The Bank of Thailand (BoT) governor Veerathai Santiprabhob says that Thailand’s central bank has the tools and capabilities to keep the baht tamed.
In a seminar held last February 23, the chief of the central bank spoke in front of an audience hosted by the Land and Houses Bank. He emphasized that BoT is capable of curbing capital flows if the need arises using various financial instruments. Because of this, he believes that Thai assets and the baht can be considered as safe havens as they are supported by foreign reserves across the globe.
In an article of the Bangkok Post, Mr Veerathai is quoted saying, “Thailand currently has reserves of around US$200 billion, including US dollar forwards, representing the 12th-highest foreign reserves in the world. These kind of money flows into the country strengthen the baht, which, in our opinion, is not good for the Thai economy.”

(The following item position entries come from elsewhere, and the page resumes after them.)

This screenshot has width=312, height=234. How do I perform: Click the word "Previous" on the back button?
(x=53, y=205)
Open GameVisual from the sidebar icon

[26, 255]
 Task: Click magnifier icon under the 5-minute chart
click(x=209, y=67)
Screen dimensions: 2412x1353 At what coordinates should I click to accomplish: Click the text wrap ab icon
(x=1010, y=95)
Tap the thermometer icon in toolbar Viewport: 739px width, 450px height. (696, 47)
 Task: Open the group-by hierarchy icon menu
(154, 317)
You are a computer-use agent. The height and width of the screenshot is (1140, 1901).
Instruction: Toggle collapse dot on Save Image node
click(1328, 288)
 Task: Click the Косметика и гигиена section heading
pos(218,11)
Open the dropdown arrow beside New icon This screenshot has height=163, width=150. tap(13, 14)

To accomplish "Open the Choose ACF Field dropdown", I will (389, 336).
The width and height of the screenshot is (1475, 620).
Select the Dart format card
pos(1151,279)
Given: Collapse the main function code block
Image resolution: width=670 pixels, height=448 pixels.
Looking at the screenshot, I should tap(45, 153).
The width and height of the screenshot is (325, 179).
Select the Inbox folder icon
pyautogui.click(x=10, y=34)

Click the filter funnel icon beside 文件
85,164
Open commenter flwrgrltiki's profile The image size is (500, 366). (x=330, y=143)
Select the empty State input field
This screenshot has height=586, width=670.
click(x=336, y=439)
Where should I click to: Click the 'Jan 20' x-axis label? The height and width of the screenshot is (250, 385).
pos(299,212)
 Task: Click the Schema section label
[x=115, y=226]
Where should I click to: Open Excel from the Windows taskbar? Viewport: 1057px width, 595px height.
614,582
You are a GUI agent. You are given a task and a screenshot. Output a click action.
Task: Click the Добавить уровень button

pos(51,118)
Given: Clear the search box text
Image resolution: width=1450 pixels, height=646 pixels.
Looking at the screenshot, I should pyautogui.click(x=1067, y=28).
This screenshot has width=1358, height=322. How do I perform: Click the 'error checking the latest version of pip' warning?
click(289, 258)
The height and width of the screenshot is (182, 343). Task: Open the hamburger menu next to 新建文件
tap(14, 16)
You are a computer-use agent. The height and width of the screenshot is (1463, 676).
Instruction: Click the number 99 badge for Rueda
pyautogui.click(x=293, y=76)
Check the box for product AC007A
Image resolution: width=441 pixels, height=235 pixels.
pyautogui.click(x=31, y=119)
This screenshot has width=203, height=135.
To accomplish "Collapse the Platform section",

Money flows in and out of Thailand at a steady pace. This movements cause volatility for the baht but it is also seen as a boost for foreign investments. Thai capital and bond markets are benefiting from this in the short-term.
The Thai baht climbed by 0.03 to 34.99 against the US dollar. Reuters data shows that the national currency added a total of 2.4% so far for this year. In comparison, the Indonesian rupiah and the Malaysian ringgit only advanced by 0.9%.
As quoted by the Bangkok Post, Mr Veerathai further explained, “These kind of money flows into the country strengthen the baht, which, in our opinion, is not good for the Thai economy. In the current stage of a highly fluctuating world, it’s the central bank’s duty to have a wide range of policy instruments in its menu to be ready to use.”
He confirmed that if the baht needed it, the BoT can utilize its policy instruments to help control baht fluctuations as opposed to using a floating exchange rate.
All in all, Mr Veerathai expressed confidence in the economy of Thailand. He hopes for the nation to have a better recovery for this year after the rough patch last 2016 when multiple geopolitical events occurred including the death of their revered king. The BoT set the GDP forecast for 2017 at 3.2%.
On March 29, BoT’s Monetary Policy Committee will examine the forecast and announce the predictions for next year, 2018.